铁杆碰了一鼻子灰,一路上大骂顾长顺过河拆桥,又为还有几张军事地图,没有拿到手烦恼。
胡婷温柔善解人意地安抚,说:“顾长顺一定是找到另一个金主,不可能态度转变得如此之快,查到谁在支助他,破坏他们之间关系,一旦顾长顺没有金主支持,就会接受我们开的条件。”
铁杆:“看他那么坚决的样子,可能吗?”
胡婷:“他是假装清高,这种人我见得多呢……”
铁杆:“那该怎么入手。”
胡婷:“找顾长顺的养子顾青打听就好啦!或者让顾青偷取你想要的东西,方法很多,就看你愿意怎么做。”
铁杆笑着说:“你又色诱他。”
胡婷媚笑:“我把握尺度,不会做背叛你的事,交给我吧!”
铁杆搂过胡婷……
李寻在调查顾长顺时,发现以前在光头黑社会组织里做事的小弟,现在投奔到顾青手里做事,大家都叫他花生。李寻心想或许这就是调查顾长顺的突破口。李寻调查清楚花生行踪,便躲在暗处跟踪他,一直跟踪到了医院。
花生笑眯眯地进了305c病房,说:“老大感觉怎么样?”
光头:“比前几天好多了。”
花生:“看你气色就比前几天好,再过几天就可以出院了吧!”
光头:“是啊!兄弟,我这段时间昏迷,对外面的事一无所知,还有那天我受伤之后,发生了什么事,你给我讲讲。”
花生心想光头老大会不会当时发现石一拓受伤端倪,今日故意拿话敲我是否跟他一条心,我何不借此机会,全盘托出,彼此交心,换取他信任。反正石小子已是傻子,石家又对光头彻底失望,光头也无靠山,说说无妨,这事憋到老子心底难受,花生计较妥当,叹了口气,说:“大哥,我把你当成亲大哥,我全给你说,那天去的兄弟死了,就剩你和我,还有石家那小子,有些事你早晚会知道,我今天全都告诉你。
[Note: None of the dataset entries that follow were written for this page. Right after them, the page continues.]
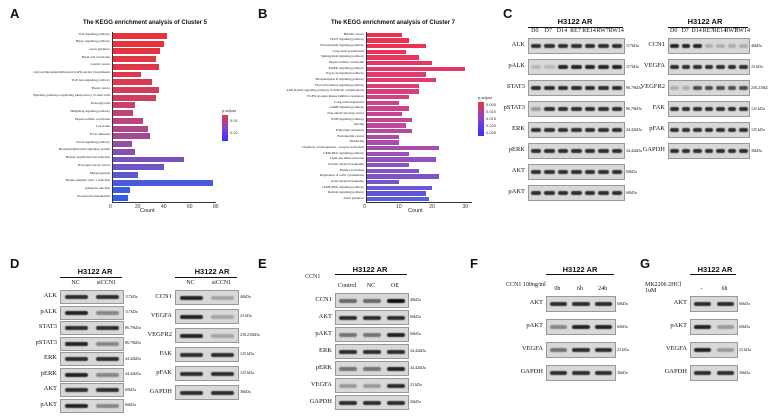 This screenshot has height=416, width=768. I want to click on wb-e-row-label: VEGFA, so click(321, 384).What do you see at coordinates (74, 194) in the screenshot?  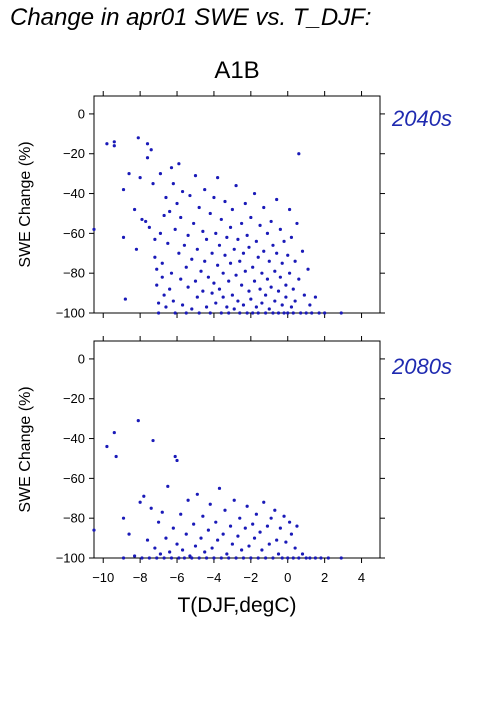 I see `y-tick-label: −40` at bounding box center [74, 194].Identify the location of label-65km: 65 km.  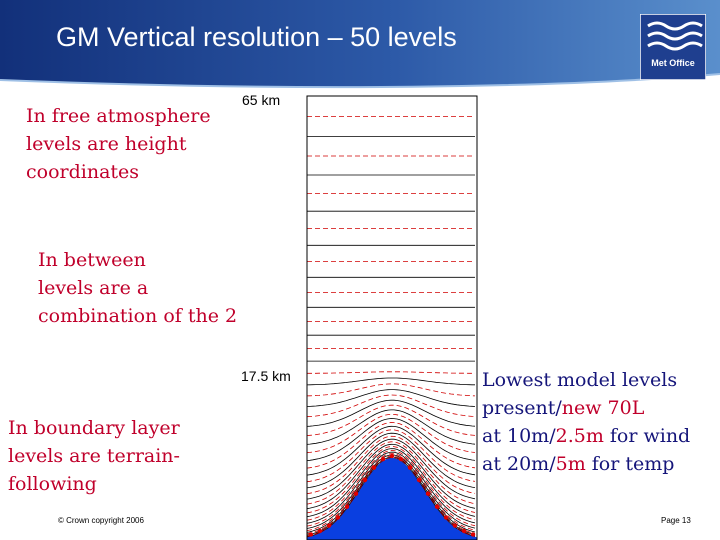
(262, 100).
那天你被打晕后,我和酒鬼还有石家小子,见形势不对,就跑了。我们躲在一个墙角边,石家小子和酒鬼发生争执,石小子开枪杀了酒鬼。我当时气晕头,就揍石小子。我想杀了他,替酒鬼报仇,可是石小子真他妈命大,没死,当时我以为死了,至少救不活了,得亏救活也是个傻子,我才能站这里和你说话。”
花生憋着一口气说完,见光头阴沉着脸,问:“老大,你不会去给石家人说是我把石小子打成那样的吧!”
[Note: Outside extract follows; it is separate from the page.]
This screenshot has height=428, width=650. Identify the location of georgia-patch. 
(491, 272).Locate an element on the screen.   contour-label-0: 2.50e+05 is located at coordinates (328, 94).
光头:“你这么信任我,还救我回来,我能出卖你吗?再则石一拓都成傻子了,我去说还有意义吗?你是我手下的人,说出去我能好过吗?”
花生:“老大有你这句话,我就放心,看来我没跟错人。你仔细想想,虽然石家带我们发展壮大,他是我们的贵人,这是事实,但现在也是为了他石一拓才把我们搞成这个样子,我们不欠他石家的。”
良久,光头才说:“你今后怎么打算?”
花生:“我当时害怕石一拓救回来,石家人要是知道是我把石一拓打成重伤,必然要了我的命。刚好,顾青问我要不要去他手底下做事,我见你昏迷不醒,只能另寻靠山,就答应了他,老大你不会怪我吧!”
光头:“你我兄弟一场,我明白你的难处,可顾青和石家的关系很好,顾青愿意为了得罪石家,保你吗?你就没打算逃走。”
花生:“逃走,能逃去什么地方,你我都知道石家权势,当时我六神无主,单纯地期望在顾青手下做事,他能保我。”
光头:“你太天真了。”
花生哈哈笑着说:“现在石一拓变成了傻子,我心里悬着的石头总算落地。老大等你出院,我们都跟顾青做事,他比石家强多了,钱是没有石家多,但顾青他们是干大事业的人。”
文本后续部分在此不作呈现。